Example `GrpAb_FreeAbelianGroup (H75E1)`

The statement

> F := FreeAbelianGroup(2);

creates the free abelian group on two generators. Here the generators may be referenced using the standard names, F.1 and F.2.

The statement

> F<x, y> := FreeAbelianGroup(2);

defines F to be the free abelian group on two generators and assigns the names x and y to the generators.

Relations

w₁ = w₂ : GrpAbElt, GrpAbElt -> Rel

Given words w₁ and w₂ over the generators of an abelian group A, create the relation w₁ = w₂. Note that this relation is not automatically added to the existing set of defining relations R for S. It may be added to R, for example, through use of the quo-constructor (see below).

r[1] : GrpAbRel, RngIntElt -> GrpAbElt

LHS(r) : Rel -> GrpAbElt

Given a relation r over the generators of A, return the left hand side of the relation r. The object returned is a word over the generators of A.

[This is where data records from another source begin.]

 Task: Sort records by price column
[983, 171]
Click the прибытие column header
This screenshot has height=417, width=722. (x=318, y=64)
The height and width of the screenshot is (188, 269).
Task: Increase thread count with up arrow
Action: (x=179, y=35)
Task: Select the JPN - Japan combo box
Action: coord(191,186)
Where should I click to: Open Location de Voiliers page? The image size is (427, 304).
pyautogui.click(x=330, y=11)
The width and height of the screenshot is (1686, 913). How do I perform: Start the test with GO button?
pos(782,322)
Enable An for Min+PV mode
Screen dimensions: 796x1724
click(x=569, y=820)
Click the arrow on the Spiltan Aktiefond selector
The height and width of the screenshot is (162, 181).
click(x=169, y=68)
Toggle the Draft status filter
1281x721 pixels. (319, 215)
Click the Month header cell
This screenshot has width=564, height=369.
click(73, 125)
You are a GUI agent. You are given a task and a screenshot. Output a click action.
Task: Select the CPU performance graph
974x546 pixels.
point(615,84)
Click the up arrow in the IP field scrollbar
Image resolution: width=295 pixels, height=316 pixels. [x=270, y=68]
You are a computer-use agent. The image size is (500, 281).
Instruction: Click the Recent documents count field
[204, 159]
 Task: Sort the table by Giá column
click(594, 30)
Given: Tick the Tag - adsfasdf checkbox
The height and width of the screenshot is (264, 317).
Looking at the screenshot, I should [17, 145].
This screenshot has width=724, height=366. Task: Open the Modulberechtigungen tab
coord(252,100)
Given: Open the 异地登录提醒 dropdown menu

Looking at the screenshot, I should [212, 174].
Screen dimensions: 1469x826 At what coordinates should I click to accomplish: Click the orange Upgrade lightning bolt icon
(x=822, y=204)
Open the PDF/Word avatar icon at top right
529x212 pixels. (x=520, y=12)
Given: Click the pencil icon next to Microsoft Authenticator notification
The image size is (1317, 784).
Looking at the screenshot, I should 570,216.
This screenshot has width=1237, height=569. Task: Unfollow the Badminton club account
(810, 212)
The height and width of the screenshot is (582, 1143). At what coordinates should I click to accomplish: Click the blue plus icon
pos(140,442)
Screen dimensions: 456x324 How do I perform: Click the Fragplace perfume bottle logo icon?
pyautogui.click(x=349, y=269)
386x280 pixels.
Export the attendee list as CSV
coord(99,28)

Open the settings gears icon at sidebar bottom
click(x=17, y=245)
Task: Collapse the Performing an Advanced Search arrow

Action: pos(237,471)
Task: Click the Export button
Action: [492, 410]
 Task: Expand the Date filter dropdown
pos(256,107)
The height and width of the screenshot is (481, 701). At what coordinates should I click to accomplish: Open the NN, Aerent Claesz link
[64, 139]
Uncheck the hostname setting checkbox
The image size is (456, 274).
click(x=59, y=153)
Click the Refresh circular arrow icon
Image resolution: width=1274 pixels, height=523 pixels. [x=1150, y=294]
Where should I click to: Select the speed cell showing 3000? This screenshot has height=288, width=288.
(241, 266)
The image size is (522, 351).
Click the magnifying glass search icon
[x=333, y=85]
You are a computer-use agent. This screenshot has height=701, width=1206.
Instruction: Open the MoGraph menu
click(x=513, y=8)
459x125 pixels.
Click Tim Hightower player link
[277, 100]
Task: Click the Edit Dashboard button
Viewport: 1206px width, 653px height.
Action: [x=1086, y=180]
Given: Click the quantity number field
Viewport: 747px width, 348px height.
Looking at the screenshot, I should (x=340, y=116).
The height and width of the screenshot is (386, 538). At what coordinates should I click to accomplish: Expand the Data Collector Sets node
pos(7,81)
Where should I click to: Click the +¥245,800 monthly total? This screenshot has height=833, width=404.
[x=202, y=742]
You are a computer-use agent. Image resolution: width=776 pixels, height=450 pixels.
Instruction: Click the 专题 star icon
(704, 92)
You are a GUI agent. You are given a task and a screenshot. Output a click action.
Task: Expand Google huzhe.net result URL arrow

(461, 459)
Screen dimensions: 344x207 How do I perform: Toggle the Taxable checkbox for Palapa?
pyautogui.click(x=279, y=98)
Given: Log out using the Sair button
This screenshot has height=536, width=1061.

r[2] : GrpAbRel, RngIntElt -> GrpAbElt

RHS(r) : Rel -> GrpAbElt

Given a relation r over the generators of A, return the right hand side of the relation r. The object returned is a word over the generators of A.

Parent(r) : RelElt -> GrpAb

Group over which the relation r is taken.

Example `GrpAb_Relations (H75E2)`

We may define a group and a set of relations as follows:

> F<x, y> := FreeAbelianGroup(2);
> rels := { 2*x = 3*y, 4*x + 4*y = Id(F) } ;

To replace one side of a relation, the easiest way is to reassign the relation. So for example, to replace the relation 2 x = 3 y by 2 x = 4 y:

> r := 2*x = 3*y;
> r := LHS(r) = 4*y;

Specification of a Presentation

An abelian group with non-trivial relations is constructed as a quotient of an existing abelian group, possibly a free abelian group.

A simple way of specifying an abelian group is as a product of cyclic groups.

AbelianGroup< X | R > : List(Var), List(GrpAbRel) -> GrpAb, Hom(GrpAb)

Given a list X of variables x₁, ..., x_r, and a list of relations R over these generators, let F be the free abelian group on the generators x₁, ..., x_r. Then construct (a) an abelian group A isomorphic to the quotient of F by the subgroup of F defined by R, and (b) the natural homomorphism φ : F -> A.
Each term of the list R is either a word, a relation, a relation list or a subgroup of F.

A relation consists of a pair of words, separated by `='.
A word w is interpreted as a relator, that is, it is equivalent to the relation w = 0. (See above).
A relation list consists of a list of words, where each pair of adjacent words is separated by `=': w₁ = w₂ = ... = w_r. This is interpreted as the set of relations w₁ = w_r, ..., w_{r - 1} = w_r. Note that the relation list construct is only meaningful in the context of the quo-constructor.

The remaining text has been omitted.